A History of St David’s Church, Llandewi

Llandewi Church is situated next to a farmyard on the Gower Way, which was opened in 1998 and runs for 35 miles following ancient routeways from the sea at Rhossili in the west to Penlle’r Castell, on the hills to the north of Swansea – the northern limit of the Norman Lordship of Gower. South West Gower parish usually holds its Harvest Festival Service in this small, simple church, situated on a low rise in the centre of good farmland and always decorated for this annual event with the riches of the surrounding fields.

A C12 window suggests some Norman origin but today’s church in the Early English and Decorated style dates from the C14 and is reputed to have been built and dedicated to St David by Henry de Gower who was Bishop of St Davids from 1328 to 1347. Opposite the church at one time stood an episcopal residence where he is said to have stayed when he included Gower in the visitations around his vast diocese, the largest of the four in Wales at that time. Nearby was the original Llandewi Castle and the home of his ancestors, the Mansells, who became important landowners in Gower after the Norman Conquest. This was the same Henry de Gower who built the very impressive Bishop’s Palace, alongside the Cathedral at St Davids in Pembrokeshire.

The church consists of a chancel, nave, south porch and western tower. The chancel arch is pointed with a modern carved wooden surround on two corbels. The chancel is not in line with the nave but inclined to the south. Local tradition says that this is a ‘weeping chancel’, said to symbolise the crucified Christ leaning his head to one side. It is most likely that, as in several other ancient Gower churches, the chancel was built for the priest to worship and the nave, where people gathered in the open air, was added later. The chancel is lit by three windows – a three-light on the east wall, a two- light on the south side and a lancet on the north side. Two round-headed windows and different size lancets, all plain glass in the nave make the interior feel spacious and well-lit, and allow fine views across the peninsula. Some ‘over-thorough’ restoration took place in 1876, initiated by C R M Talbot from Penrice Castle and sadly included the removal of a fine example of C17 church craftsmanship – the famous Henllys seat or Squire’s pew which was 7ft high, 8ft long with five windows!

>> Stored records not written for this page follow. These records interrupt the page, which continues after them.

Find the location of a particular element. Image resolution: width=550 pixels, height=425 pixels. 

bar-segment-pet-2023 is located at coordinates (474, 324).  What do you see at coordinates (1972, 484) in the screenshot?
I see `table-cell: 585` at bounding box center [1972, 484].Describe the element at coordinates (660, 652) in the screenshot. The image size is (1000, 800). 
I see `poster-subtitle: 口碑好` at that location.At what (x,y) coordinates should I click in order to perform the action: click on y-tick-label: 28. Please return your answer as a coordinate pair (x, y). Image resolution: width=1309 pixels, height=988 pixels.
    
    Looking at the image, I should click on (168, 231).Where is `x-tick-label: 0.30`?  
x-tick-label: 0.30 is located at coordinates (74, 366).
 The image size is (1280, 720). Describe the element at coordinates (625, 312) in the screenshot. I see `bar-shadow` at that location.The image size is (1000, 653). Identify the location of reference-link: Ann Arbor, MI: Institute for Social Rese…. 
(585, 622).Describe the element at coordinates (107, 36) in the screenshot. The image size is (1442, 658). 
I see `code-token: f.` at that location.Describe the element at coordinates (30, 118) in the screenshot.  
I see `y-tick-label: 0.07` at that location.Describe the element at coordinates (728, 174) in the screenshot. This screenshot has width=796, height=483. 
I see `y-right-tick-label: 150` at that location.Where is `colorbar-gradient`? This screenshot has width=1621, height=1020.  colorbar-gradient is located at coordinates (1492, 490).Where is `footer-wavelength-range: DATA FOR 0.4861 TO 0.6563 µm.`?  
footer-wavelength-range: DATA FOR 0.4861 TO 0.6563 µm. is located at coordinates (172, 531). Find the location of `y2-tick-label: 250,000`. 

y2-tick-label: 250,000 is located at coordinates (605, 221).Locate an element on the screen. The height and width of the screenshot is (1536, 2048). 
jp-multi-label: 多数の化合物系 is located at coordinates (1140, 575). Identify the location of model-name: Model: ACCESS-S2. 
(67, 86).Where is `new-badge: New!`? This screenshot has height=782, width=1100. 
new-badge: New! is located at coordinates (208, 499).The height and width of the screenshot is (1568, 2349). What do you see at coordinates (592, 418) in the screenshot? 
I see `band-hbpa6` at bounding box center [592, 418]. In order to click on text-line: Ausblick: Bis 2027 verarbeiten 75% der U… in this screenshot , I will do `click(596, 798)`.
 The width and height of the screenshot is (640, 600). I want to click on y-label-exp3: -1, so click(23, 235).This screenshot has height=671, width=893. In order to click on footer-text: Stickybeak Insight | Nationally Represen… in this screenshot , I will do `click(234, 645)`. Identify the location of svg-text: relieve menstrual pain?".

Further restoration took place in 1905, largely funded by his daughter Miss Emily Talbot. This included substantial structural repair to overcome excessive damp, both inside and outside. Two new windows were placed in the north and south walls and other windows substantially repaired. A gallery was removed, some new flooring added and all woodwork, including the altar, doors and the roof of the porch was stained. The interior was ‘tastefully’ redecorated. The font is tub-shaped, on a cross-shaped plinth. The memorial slabs in the chancel are of particular interest, the oldest being to a former Vicar and dating from 1737.

On the left hand side of the inner doorway is an inscription DH 17 to mark the work of an expert freestone mason David Hughes who in 1717 repaired and dressed the stone jambs of the doorway with two figures, leaving this record of his handiwork.

The tower at the west end has a transverse saddle-back roof within the parapet, the gables running north and south as at Rhossili. It has a corbel table on its east and west faces. A single bell in the tower was made by a bellfounder, William Bilbie from Chewstoke, Somerset in 1781. It is said to be the largest and loudest in a Gower church!

KNELSTON St Taurin Formerly the parish of Knelston was attached to nearby Llandewi. The ruins of an ancient church, called the Church of the Three Mary’s and already abandoned by 1688, can be seen today in a field near Knelston Farm and the local school. In the early C12 the Earl of Warwick had presented the church, with others in newly conquered Gower, to the Abbey of St Taurin in Normandy. It is thought that the church was then called St Taurin.

The parish Rectory of South West Gower is located nearby and since the Covid pandemic began St Taurin is the name of the virtual church where the members and visitors to the six churches in the parish have joined in worship.